Below are some records. Quote exactly the lines from the one that contains "Where should I" through the last, both included, and leave out the pictures.

Stored data entries:
[Start of section]

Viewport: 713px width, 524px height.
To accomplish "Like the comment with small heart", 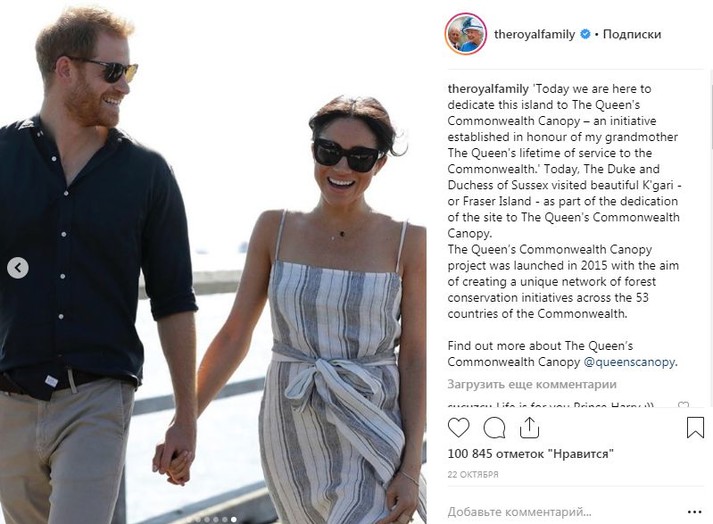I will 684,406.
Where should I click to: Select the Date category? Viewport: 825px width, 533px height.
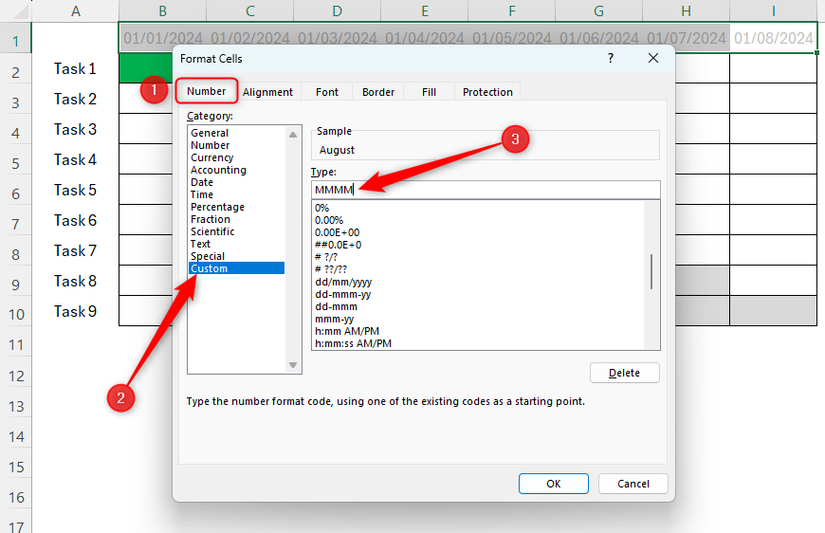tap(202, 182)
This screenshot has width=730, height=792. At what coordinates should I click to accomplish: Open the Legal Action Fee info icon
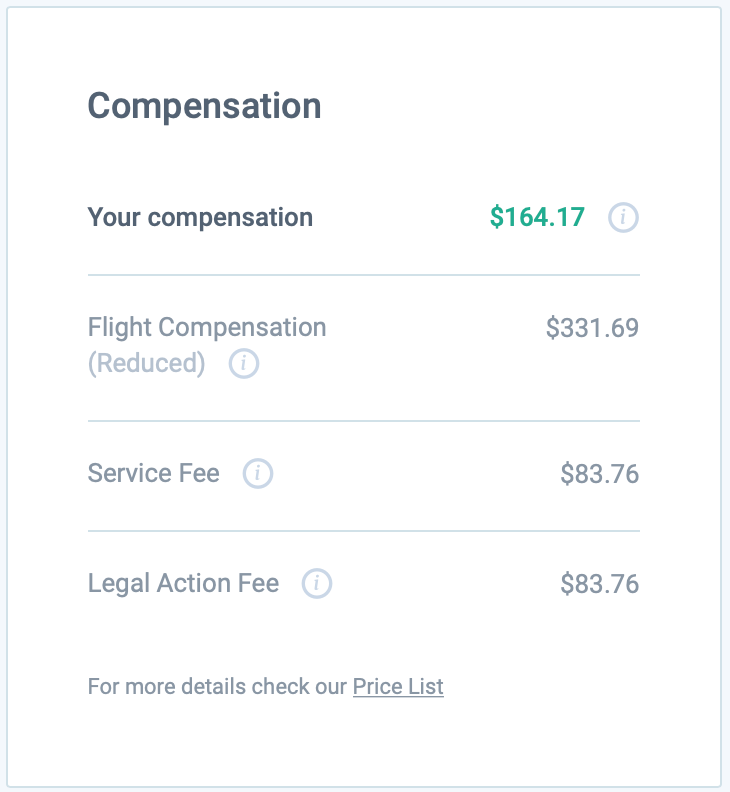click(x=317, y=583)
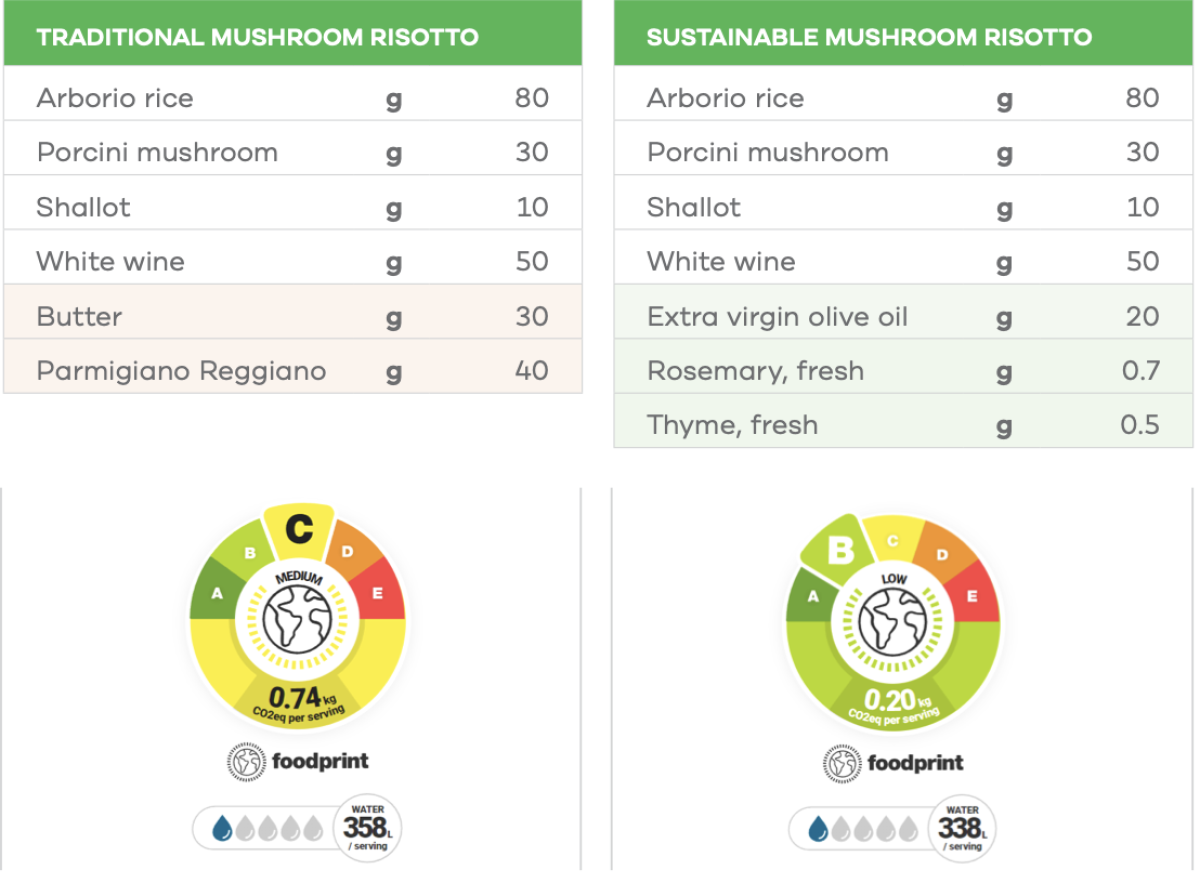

[End of section]

◆ RESULT:
Where should I click to: Select the Date category? Viewport: 825px width, 533px height.
tap(202, 182)
This screenshot has width=730, height=792. At what coordinates should I click to accomplish: Open the Legal Action Fee info icon
click(x=317, y=583)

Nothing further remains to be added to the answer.